There is something about the Burren that draws me again and again, for no matter how often I come there are invariably new attractions to explore. Today I am heading for the north coast of Clare and a tiny peninsula that I have, inexplicably, never visited.
One who came was Seamus Heaney, who extolled others to follow in his poem Postscript: “And some time make the time to drive out west/ Into County Clare, along the Flaggy Shore/ In September or October, when the wind/ And the light are working off each other...”
When I arrive to do the poet's bidding it is not autumn but winter, and the wind and light aren't working off each other. A sea mist sits heavy over the Flaggy Shore, which could, at that moment, be more accurately described as the foggy shore.
Fear not, I have a plan B for such an eventuality: a retreat to the nearby Hazel Mountain Chocolate Factory, where I while away fog time by imbibing of deliciously warm drinking chocolate with mince pies.
Indulgence brings reward. As I belatedly set off on my ramble, the mist retreats and a sliver of golden sunshine lights the ocean. Now I can observe the extraordinary landscape that was born in the bed of a warm ocean over 300 million years ago when Ireland was located near the equator.
This teemed with life and gradually the shell, bone and plant remains were deposited along with sediments on the seabed. Over millions of years these hardened into limestone pavements, which moved north as the great landmasses disintegrated. The evidence proving this titanic journey is now eloquently written by fossils embedded within the rocks that litter the shoreline to my right.

REQUIRED TASK 1:
In the Flaggy Shore passage, replace "limestone" with "sandstone" and write out the text from "Indulgence brings reward." up to and including "to my right.".
The listing that follows has no connection to the Flaggy Shore passage above.

DATA FOR PROCESSING:

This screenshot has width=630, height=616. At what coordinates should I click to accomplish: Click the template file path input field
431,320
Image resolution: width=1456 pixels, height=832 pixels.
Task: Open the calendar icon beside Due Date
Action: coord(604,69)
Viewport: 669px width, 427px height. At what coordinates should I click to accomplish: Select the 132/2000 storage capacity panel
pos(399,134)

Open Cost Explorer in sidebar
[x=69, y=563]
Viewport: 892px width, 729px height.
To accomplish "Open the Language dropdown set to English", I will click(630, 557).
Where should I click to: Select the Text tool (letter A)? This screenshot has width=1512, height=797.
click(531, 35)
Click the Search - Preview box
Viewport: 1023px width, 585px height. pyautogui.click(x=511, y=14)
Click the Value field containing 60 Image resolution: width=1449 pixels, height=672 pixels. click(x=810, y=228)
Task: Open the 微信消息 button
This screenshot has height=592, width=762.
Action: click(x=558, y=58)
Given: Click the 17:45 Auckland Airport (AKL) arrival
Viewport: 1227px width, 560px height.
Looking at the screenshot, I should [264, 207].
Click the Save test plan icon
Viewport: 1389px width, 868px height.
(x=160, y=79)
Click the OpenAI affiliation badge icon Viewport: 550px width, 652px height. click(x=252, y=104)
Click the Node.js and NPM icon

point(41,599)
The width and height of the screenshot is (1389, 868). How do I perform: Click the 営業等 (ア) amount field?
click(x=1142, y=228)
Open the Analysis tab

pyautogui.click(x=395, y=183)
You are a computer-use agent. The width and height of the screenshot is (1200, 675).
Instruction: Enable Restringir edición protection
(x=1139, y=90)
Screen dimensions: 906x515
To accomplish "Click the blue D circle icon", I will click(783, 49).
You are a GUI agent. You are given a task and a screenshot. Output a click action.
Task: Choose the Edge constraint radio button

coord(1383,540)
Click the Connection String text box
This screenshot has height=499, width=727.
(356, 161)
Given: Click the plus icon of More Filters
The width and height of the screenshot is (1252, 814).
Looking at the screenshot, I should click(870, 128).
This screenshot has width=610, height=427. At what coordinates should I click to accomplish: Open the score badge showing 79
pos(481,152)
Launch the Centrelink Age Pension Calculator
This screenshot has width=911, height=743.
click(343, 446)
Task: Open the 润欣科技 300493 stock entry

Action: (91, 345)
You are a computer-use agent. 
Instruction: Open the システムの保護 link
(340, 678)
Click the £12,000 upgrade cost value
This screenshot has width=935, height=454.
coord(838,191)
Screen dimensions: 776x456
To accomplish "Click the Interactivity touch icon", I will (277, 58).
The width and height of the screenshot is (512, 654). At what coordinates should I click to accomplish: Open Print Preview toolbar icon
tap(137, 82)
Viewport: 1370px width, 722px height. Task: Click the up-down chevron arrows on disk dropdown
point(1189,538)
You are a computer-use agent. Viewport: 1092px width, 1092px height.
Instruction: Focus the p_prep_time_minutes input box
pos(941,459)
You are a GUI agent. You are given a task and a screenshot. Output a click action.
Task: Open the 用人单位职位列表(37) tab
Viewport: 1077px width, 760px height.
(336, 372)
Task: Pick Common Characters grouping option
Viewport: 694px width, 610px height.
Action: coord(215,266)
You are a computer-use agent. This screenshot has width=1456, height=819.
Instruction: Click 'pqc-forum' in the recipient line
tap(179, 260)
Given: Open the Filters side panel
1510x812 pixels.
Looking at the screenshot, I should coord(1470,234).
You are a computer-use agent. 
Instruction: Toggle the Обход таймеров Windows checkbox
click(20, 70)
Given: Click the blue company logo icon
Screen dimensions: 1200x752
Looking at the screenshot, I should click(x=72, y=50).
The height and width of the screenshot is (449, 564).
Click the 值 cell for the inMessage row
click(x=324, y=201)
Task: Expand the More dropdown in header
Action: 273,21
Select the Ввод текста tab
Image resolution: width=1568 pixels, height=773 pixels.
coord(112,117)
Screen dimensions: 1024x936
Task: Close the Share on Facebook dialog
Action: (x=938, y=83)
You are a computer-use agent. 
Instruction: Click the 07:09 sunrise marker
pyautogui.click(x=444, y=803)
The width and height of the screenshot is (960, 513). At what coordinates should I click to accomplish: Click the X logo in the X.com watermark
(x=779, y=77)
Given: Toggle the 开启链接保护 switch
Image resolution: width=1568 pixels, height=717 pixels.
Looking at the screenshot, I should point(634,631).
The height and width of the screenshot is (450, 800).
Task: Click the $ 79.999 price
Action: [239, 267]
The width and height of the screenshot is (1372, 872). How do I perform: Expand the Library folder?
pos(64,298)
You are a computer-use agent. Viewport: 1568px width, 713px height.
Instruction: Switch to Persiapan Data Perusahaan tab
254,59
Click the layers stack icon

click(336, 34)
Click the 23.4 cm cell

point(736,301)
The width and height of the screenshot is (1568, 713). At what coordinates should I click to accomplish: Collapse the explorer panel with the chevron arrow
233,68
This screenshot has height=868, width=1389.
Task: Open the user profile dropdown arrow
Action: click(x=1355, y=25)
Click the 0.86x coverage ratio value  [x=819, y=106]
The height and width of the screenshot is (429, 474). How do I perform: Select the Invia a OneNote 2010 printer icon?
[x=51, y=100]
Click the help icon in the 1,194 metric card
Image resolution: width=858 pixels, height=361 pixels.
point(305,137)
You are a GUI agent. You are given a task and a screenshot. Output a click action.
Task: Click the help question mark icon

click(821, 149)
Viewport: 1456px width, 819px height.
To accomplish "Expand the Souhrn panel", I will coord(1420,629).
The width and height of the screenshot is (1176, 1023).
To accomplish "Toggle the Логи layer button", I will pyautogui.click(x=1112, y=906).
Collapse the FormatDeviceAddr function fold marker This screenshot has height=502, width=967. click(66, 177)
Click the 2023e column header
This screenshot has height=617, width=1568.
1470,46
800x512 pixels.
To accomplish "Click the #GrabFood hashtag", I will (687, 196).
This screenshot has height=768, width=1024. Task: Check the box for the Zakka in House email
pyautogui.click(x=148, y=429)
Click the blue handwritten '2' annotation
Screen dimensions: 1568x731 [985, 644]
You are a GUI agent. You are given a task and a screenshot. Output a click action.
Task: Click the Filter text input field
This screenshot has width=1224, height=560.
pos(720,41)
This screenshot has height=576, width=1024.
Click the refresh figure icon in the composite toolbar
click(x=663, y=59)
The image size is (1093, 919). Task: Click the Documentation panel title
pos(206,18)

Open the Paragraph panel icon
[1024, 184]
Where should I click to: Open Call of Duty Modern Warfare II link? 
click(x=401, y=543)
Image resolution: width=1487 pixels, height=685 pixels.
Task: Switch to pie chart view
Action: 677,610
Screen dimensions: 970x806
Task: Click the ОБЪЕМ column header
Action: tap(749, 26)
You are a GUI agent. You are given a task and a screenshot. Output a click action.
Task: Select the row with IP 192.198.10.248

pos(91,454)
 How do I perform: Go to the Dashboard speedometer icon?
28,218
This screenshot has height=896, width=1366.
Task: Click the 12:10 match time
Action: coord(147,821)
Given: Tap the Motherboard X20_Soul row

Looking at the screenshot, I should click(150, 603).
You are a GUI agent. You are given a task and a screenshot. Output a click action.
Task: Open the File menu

REQUIRED TASK 2:
Can you output the listing from the line with "The height and width of the screenshot is (429, 474)." up to and including the line with "point(305,137)"?

RIGHT ANSWER 1:
Indulgence brings reward. As I belatedly set off on my ramble, the mist retreats and a sliver of golden sunshine lights the ocean. Now I can observe the extraordinary landscape that was born in the bed of a warm ocean over 300 million years ago when Ireland was located near the equator.
This teemed with life and gradually the shell, bone and plant remains were deposited along with sediments on the seabed. Over millions of years these hardened into sandstone pavements, which moved north as the great landmasses disintegrated. The evidence proving this titanic journey is now eloquently written by fossils embedded within the rocks that litter the shoreline to my right.

RIGHT ANSWER 2:
The height and width of the screenshot is (429, 474). How do I perform: Select the Invia a OneNote 2010 printer icon?
[x=51, y=100]
Click the help icon in the 1,194 metric card
Image resolution: width=858 pixels, height=361 pixels.
point(305,137)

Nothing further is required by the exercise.